So tritt Owusu beispielsweise mit "On The Move!" einem Death Grips-esken Punk-Rager mit ordentlich Schmackes die Tür ein, nur um wenig später für "Centrefold" verträumtem Neo-Soul Platz zu machen. Spätestens wenn er auf "Drown" an der Seite von Kirin J Callinan 80er Synth-Pop rezipiert, sollte wirklich jede*r verstanden haben, dass man am besten gar nicht erst versuchen sollte, dieses Album in eine Schublade zu stecken.

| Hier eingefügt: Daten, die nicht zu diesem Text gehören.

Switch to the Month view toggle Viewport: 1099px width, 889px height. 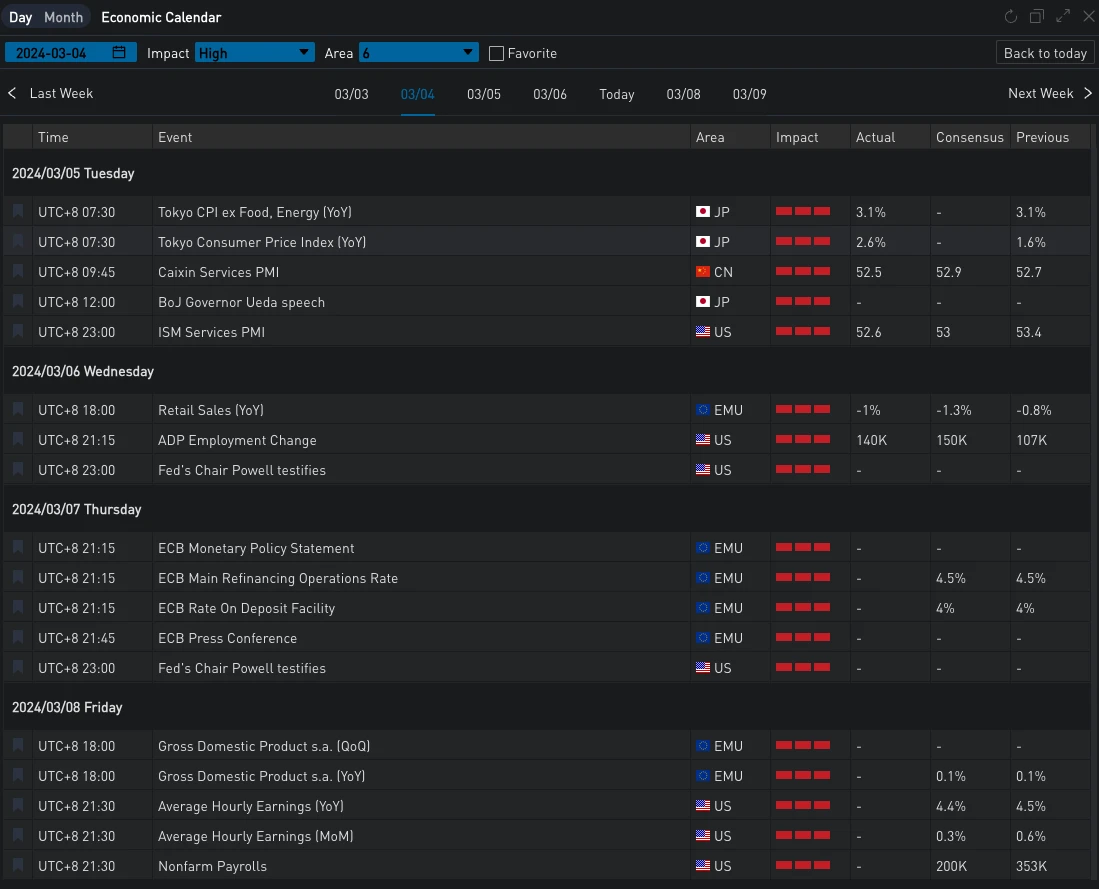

Das bestätigt sich im weiteren Verlauf auf fast schon irrwitzige Art und Weise. Es folgen Uptempo Funk-Banger ("Don't Need You"), butterweicher Pop-Rap ("Gold Chains"), Spoken Word-Poesie ("Smiling With No Teeth"), Industrial-Hip Hop ("I Don't See Colour"), Folk ("A Song About Fishing") und Gospel-Balladistik ("No Looking Back"). In einer Vielzahl von Fällen würde ein solch wildes Potpourri zu einem fast unhörbaren, identitätslosen tonalen Chaos führen, nicht aber bei Owusu.
Das ist zum einen seinem schieren Talent als Songwriter und Performer geschuldet, aber auch einer gewissen Bescheidenheit. Jedes noch so verrückte Experiment gelingt, weil Owusu nicht seiner eigenen Ambition zum Opfer fällt. Vielmehr konzentriert er sich auf seine Stärken - Schreiben, Rappen, Singen - und holt das meiste aus ihnen heraus.

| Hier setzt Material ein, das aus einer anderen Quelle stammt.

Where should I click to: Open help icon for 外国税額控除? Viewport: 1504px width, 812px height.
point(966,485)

Seine Versatilität als Rapper beweisen unter anderem "The Other Black Dog" und "Gold Chains". Mit Leichtigkeit wechselt Owusu darauf zwischen Tempos, Flows und Stimmungen, kanalisiert im einen Moment noch Andre 3000 und im nächsten gleich mehrere Mitglieder von Brockhampton auf einmal.
"Waitin' On Ya", "Don't Need You" oder die wunderschöne Ballade "No Looking Back" geben wiederum seinem ebenso wandelbaren Gesang ausreichend Raum. Im einen Moment verkündet er mit dem Swagger eines Prince selbstsicher das Ende einer toxischen Beziehung, im nächsten besingt er mit warmem Gospel und einer bittersüßen Melancholie den Kampf und den vorübergehenden Sieg gegen seine inneren Dämonen. Eine Ambivalenz, die einen mehr als einmal dazu zwingt, sich zu versichern, dass über die Länge des Albums wirklich ein und dieselbe Person hinter dem Mikrofon steht.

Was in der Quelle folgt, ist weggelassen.